Cheers to our state’s filmmakers for looking to their peers and fellow Nebraska artists when it comes time to set a mood or strike an emotional chord in their movies.
Aaron Gum’s feature-length Bent Over Neal certainly takes this idea to heart. (Not surprising: Gum is the director of many Nebraska music videos.)
This comedic saga — of four Omaha adults struggling with love, loss, sexuality and their futures — plays host to a long list of Nebraska musicians, including Scott Severin, Eli Mardock, Lucas Kellison, Bloodcow, Civic Minded, Adam Weaver and The Ghosts, Annie Mullins and more.
The title character (played by Darrick Silkman) undergoes a mid-life crisis, creating a ripple effect into the lives of his best friend, Rob, (Andrew McGreevy, who also adapted the film’s screenplay) and his sister, Lisa (Chelsea Wagoner).
To celebrate, we’re shouting out our favorite soundtrack moments in the film. Here they are in order of appearance:
1. “House of 1982 Built Like A Ship” by Driftless Pony Club
It’s a little weird to start with a non-Nebraska band, but Neal and Rob putting on this Driftless Pony Club song in the car post-camping-trip is the movie’s first real soundtrack hit. The overnight, which leaves them both questioning their long-term life decisions, is the incitement of conflict in the film. And the alarm-clock-esque punk rock of the Chicago band works as a sobering reminder that they’re not as young as they once were. Stakes moving forward are high.

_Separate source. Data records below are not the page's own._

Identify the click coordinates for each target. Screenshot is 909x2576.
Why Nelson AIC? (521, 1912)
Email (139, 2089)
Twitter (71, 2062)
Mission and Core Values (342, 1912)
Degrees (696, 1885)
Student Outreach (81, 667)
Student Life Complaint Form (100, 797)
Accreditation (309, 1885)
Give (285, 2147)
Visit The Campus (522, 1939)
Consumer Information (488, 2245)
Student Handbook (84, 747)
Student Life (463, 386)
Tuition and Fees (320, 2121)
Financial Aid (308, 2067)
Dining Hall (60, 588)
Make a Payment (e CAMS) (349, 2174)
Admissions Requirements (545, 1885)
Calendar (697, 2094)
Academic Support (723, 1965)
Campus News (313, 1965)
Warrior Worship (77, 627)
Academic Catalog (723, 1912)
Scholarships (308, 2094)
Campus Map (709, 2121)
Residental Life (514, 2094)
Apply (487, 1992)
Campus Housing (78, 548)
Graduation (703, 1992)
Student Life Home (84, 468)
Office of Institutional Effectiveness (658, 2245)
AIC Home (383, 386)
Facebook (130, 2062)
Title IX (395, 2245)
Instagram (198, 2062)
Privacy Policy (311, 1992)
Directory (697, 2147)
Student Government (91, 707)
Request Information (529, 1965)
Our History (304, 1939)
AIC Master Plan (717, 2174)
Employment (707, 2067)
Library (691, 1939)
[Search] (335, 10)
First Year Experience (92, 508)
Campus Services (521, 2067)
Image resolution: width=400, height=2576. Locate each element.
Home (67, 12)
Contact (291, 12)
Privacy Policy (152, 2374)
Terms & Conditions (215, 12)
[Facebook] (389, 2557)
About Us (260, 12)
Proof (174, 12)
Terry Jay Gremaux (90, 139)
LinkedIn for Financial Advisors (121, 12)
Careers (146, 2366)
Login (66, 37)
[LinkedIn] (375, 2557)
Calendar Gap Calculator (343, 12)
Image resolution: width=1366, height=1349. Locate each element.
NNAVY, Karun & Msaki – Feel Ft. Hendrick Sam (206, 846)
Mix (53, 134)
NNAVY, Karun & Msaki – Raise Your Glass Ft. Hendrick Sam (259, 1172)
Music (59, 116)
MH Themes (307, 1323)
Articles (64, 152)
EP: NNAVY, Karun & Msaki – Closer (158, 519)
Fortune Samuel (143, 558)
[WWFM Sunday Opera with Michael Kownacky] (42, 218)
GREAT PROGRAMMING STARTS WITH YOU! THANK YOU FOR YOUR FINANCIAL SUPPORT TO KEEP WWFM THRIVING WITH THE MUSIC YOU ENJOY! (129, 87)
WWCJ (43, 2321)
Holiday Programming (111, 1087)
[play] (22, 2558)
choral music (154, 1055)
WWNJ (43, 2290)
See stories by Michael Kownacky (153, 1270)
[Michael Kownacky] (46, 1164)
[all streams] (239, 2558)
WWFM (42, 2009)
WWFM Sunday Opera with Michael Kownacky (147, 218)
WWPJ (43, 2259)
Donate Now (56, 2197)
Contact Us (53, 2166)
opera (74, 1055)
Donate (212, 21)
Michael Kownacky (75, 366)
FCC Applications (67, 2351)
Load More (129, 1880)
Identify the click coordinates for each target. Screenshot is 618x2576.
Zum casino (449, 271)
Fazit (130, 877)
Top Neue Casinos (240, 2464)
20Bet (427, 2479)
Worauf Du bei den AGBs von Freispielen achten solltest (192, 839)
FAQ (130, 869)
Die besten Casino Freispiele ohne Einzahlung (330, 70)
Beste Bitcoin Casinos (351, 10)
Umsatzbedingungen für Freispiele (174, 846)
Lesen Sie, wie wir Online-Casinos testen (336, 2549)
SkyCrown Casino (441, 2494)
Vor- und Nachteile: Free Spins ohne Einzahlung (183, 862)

2. “Nonchalant” by Rock Paper Dynamite
Rock Paper Dynamite songs always feel like they’re kicking up dust behind them, so this cue is fitting, given that Rob is neck-deep in running from his personal problems. If RPD songs often take on a mood of release, “Nonchalant” flips the coin over to show their adeptness at depicting wheel-spinning tension.
3. “Ultra Super Sexual” by Bloodcow
The absurd intensity of a Bloodcow show creates a live backdrop for Neal’s first date with Ariel (Andrea Erickson), the romantic interest who finally awakens his life in a pretty jarring way. And it’s no wonder Neal is so taken with her. Clearly, Ariel is hip enough in this filmic version of Omaha to be invited on stage for a song by Bloodcow frontman, “The Corporate Merger.”
4. “West of Eden” by Lucas Kellison (Undisco Wood)
Perhaps the local leader is writing madly-in-love love songs, Lucas Kellison’s “West of Eden” scores a peak moment of bliss in Neal and Ariel’s relationship. Also, the orchestral string arrangements of Kellison’s work in Undisco Wood (more so than Kellison’s funk work) jives with the artisan vibe of the scene.
5. “Cut Me Open” by Eli Mardock
Bent Over Neal is constantly building. It’s a quartet of people dealing with denial, frustration and complexes that are bound to boil over. An Eli Mardock performance of “Cut Me Open” makes for a tangible moment of catharsis. With the actual Mardock looking on in the scene, it’s an outpouring of sentiments the characters have been waiting to divulge all film long.